By fusing different characteristics of the most popular art schools of his time, he infused them with new life thanks to his remarkable composition skills and technical abilities.
In the XIXth century, when the art school founded by Korin and his master, Tawaraya Sotatsu (c. 1570 – c. 1640), was known as Rinpa (琳派, literally "Korin' School"), one of its exponents Sakai Hoitsu organized a major retrospective exhibition of the works of his master Ogata Korin still extant and produced a multi volume catalog of the exhibition, the 'Korin Hyakuzu' ("One hundred paintings by Korin", 1826; see Subjects section). Despite discarding the color subtlety of the originals, the black and white reproductions in the catalog manage to capture the essence of Korin's art in his magisterial use of negative space and composition harmony.

The distinctive tension that permeates Ogata Korin's works, derived from the combination between the use of negative space and the unusually cropped compositions (especially fans), was hard to resist for me. I have always been fascinated by the peculiarities of the European Art Nouveau aesthetics and I found in Ogata Korin's linework one of its inspirational sources.

One element that is conspicuously absent, when experiencing Korin's works from the 'Korin Hyakuzu', is the profuse use of gold foil and gold powder characteristic of the Rinpa school. We can just imagine how captivating it would have been experiencing the last rays of a summer sunset, gently reflecting off the gilded fan of your companion as she fans herself. The words of Jun'Ichiro Tanizaki in 'In Praise of Shadows’ capture perfectly the gentle warmth that a gilded screen or sliding door brought to the dimly lit traditional Japanese room; the inky darkness spreading from all the corners and enveloping the space around you only to be broken by that glimmer that appears and disappears as you move your head or the candles flicker.

This is the world that Korin's works inhabited and that I wanted to recreate in this project.

Gami

The second part of the title, the word "Gami", has a somewhat multifaceted interpretation.
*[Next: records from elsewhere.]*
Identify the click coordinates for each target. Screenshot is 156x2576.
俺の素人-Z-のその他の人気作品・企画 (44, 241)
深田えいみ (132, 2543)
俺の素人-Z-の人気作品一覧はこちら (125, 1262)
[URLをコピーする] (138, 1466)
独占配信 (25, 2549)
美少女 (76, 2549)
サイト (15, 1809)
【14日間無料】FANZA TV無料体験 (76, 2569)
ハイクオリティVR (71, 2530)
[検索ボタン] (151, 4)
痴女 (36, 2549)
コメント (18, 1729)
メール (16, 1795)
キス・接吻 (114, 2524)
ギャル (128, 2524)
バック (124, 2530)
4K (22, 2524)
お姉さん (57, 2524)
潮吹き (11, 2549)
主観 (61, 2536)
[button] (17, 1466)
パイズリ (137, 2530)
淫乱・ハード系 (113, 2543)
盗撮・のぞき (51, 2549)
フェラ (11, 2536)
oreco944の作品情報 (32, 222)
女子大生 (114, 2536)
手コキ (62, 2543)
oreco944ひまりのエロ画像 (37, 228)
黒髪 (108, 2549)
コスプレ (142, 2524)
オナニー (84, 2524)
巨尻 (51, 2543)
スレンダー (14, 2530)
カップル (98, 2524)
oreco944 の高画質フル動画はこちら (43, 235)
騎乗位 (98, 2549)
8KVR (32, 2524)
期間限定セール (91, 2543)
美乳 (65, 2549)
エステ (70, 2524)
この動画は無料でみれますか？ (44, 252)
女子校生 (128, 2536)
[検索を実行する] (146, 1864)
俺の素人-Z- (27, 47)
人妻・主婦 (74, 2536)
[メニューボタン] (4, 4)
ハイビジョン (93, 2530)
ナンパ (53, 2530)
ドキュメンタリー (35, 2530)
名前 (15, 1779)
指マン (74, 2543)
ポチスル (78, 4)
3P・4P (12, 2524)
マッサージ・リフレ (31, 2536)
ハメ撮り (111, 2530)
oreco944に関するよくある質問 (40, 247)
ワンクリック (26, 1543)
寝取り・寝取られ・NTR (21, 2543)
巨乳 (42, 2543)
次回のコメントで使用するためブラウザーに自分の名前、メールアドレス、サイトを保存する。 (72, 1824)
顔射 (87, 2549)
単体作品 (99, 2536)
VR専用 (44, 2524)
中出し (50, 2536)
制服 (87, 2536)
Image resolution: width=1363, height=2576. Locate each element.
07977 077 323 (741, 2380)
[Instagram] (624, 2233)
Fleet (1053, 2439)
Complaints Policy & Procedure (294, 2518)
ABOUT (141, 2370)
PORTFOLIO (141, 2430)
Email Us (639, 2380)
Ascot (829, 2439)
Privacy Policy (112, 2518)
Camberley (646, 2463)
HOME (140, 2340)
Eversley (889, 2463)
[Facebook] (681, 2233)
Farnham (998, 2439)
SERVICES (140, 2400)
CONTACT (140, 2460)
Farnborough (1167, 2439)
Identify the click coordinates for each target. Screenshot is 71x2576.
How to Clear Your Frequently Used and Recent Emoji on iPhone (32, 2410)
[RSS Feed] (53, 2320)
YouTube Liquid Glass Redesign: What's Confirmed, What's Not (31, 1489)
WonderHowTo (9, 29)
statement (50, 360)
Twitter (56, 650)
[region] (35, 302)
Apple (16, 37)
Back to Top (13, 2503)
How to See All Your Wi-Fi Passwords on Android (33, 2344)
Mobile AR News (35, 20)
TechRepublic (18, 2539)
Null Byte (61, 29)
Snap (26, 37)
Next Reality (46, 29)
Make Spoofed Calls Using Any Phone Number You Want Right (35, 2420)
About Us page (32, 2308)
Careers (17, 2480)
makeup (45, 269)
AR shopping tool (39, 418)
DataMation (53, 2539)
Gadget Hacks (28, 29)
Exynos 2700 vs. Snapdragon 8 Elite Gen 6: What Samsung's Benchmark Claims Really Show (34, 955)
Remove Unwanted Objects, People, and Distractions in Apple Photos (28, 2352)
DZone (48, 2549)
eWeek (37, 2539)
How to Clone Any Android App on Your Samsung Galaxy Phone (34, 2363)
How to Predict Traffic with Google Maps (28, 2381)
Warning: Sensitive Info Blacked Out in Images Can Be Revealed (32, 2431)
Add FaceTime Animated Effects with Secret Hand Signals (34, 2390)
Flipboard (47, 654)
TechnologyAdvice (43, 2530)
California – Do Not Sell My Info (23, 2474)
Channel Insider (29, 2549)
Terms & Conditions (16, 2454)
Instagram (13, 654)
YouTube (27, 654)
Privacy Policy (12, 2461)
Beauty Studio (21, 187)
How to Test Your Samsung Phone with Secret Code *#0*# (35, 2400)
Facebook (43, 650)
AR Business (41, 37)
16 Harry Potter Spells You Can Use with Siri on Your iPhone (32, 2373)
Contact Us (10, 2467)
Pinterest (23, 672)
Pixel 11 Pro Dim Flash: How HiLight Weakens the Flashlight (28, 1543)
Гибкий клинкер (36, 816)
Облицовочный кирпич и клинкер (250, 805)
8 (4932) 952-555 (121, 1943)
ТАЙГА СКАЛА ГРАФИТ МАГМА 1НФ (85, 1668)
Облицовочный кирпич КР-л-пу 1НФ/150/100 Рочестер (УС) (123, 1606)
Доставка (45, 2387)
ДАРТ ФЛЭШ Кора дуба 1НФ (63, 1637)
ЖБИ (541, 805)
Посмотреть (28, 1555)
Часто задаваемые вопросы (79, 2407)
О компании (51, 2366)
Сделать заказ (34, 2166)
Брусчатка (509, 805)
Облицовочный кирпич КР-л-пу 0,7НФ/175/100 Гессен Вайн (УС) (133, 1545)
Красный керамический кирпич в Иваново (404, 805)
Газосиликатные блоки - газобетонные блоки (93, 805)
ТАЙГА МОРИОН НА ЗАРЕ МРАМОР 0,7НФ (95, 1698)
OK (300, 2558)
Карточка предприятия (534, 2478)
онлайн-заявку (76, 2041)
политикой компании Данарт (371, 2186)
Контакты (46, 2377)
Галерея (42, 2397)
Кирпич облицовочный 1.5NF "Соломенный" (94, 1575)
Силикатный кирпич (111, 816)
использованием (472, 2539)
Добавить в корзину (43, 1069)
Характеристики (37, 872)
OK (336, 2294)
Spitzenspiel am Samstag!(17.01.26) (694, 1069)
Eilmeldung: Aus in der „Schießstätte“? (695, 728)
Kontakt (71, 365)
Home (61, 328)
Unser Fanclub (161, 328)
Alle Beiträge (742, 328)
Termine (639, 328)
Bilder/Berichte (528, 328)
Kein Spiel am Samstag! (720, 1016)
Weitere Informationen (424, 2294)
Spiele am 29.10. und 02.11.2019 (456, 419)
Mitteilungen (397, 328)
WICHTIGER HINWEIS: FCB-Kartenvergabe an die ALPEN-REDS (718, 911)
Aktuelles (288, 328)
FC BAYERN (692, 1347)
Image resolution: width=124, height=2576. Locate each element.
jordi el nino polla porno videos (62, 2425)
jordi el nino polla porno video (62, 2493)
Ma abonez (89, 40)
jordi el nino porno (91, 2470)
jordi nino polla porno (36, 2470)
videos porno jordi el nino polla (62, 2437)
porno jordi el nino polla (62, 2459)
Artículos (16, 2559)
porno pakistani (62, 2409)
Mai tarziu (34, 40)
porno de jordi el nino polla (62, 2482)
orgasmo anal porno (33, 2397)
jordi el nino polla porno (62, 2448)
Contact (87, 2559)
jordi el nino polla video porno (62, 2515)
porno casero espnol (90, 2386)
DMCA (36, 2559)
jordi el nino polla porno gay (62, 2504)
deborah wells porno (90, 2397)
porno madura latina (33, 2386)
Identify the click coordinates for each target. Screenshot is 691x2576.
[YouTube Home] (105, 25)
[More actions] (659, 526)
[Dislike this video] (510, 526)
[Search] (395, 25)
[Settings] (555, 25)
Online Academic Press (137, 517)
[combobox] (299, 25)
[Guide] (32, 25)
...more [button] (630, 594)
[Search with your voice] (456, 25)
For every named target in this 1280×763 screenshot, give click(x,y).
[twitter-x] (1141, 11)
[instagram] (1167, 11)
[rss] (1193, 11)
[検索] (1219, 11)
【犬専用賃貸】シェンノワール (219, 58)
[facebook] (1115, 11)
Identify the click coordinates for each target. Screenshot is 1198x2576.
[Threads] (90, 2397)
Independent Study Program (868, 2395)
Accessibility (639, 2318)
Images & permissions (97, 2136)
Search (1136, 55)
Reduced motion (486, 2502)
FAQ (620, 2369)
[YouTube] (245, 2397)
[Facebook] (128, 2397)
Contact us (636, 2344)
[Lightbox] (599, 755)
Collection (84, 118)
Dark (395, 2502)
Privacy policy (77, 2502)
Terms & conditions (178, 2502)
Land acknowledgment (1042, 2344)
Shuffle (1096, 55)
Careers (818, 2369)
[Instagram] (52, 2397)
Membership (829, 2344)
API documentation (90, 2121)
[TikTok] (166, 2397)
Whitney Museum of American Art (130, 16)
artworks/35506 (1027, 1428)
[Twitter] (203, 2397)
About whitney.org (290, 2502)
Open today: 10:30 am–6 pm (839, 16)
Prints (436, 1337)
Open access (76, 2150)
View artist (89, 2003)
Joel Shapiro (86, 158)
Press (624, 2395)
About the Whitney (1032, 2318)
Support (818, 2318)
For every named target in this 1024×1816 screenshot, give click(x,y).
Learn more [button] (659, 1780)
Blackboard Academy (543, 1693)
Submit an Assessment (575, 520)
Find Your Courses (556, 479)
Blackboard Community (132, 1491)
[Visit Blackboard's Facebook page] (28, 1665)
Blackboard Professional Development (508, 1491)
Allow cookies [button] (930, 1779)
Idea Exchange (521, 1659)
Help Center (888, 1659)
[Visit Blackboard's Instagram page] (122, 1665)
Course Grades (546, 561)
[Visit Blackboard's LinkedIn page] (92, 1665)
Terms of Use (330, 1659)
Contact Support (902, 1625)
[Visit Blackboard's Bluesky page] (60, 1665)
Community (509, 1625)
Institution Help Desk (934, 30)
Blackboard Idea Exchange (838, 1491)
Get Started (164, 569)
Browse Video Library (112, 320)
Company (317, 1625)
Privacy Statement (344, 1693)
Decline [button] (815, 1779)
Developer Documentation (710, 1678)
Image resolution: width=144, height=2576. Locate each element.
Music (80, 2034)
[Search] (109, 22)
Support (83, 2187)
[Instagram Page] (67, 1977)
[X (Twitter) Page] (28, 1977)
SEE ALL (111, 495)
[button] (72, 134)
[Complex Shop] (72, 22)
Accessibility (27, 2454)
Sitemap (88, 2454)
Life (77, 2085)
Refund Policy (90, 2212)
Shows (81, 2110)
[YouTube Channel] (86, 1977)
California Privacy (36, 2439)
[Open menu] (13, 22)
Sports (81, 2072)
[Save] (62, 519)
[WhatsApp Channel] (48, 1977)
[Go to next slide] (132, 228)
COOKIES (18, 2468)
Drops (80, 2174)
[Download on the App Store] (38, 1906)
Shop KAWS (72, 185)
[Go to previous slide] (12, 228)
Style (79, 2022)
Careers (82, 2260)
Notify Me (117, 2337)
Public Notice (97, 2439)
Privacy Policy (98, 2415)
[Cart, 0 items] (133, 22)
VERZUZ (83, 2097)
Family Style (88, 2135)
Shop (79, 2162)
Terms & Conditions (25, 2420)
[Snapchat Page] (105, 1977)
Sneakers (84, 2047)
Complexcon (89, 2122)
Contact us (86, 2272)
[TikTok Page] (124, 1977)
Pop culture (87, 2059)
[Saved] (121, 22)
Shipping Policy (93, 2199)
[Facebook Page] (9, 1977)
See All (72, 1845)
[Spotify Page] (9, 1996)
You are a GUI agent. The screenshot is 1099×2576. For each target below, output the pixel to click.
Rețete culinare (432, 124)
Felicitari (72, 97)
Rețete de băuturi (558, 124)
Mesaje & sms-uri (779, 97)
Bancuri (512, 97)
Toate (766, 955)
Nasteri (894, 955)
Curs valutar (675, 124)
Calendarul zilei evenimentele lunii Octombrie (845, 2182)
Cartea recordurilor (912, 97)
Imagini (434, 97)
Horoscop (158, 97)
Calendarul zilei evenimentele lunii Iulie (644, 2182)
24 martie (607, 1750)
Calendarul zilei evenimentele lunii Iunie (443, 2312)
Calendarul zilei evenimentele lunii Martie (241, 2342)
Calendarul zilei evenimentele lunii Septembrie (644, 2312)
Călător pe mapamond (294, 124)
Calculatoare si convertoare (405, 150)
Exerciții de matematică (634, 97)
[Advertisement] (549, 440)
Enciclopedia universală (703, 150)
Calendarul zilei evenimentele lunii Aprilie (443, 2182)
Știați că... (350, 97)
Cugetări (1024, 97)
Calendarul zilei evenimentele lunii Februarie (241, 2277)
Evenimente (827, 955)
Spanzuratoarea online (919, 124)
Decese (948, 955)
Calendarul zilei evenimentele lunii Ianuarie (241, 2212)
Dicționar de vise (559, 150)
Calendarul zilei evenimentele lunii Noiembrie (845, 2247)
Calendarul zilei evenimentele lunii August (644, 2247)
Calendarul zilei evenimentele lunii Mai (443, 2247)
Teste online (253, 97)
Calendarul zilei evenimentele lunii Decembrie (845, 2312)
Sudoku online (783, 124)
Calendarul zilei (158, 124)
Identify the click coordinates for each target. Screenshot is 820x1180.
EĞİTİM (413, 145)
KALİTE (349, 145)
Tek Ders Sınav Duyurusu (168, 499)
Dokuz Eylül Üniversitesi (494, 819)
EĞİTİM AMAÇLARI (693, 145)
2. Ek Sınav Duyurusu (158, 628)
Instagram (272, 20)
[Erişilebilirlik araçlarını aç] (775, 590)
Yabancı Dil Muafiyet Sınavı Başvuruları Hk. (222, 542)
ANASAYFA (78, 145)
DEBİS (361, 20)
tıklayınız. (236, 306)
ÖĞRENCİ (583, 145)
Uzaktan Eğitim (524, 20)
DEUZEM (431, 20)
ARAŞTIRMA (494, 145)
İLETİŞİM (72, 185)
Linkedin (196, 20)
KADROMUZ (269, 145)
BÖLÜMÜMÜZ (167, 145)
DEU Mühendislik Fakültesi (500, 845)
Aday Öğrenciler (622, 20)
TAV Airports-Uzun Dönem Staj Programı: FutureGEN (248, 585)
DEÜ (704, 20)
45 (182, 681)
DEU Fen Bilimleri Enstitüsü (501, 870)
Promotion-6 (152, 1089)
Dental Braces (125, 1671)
With the spelling I chose "雅味", Gami means graceful but phonetically it originates from the portion of the word "Origami" that means paper.
Japanese culture did always have a particular reverence for paper, probably because of its candor, so much so that, often, the packaging of a gift was as, if not more, important to the recipient than the gift itself (some of them weren't even opened for this reason). This is exemplified in fact that the Japanese word "Gami"/"Kami" refers as much to Paper as it does to Spirit, in the Shinto sensibility. Paper was also the main material I chose to accomplish this project. Using delicate but ordinary tissue paper and origami techniques, I sat forth in bringing into our physical world the flowers and plants imagined by Ogata Korin three centuries ago.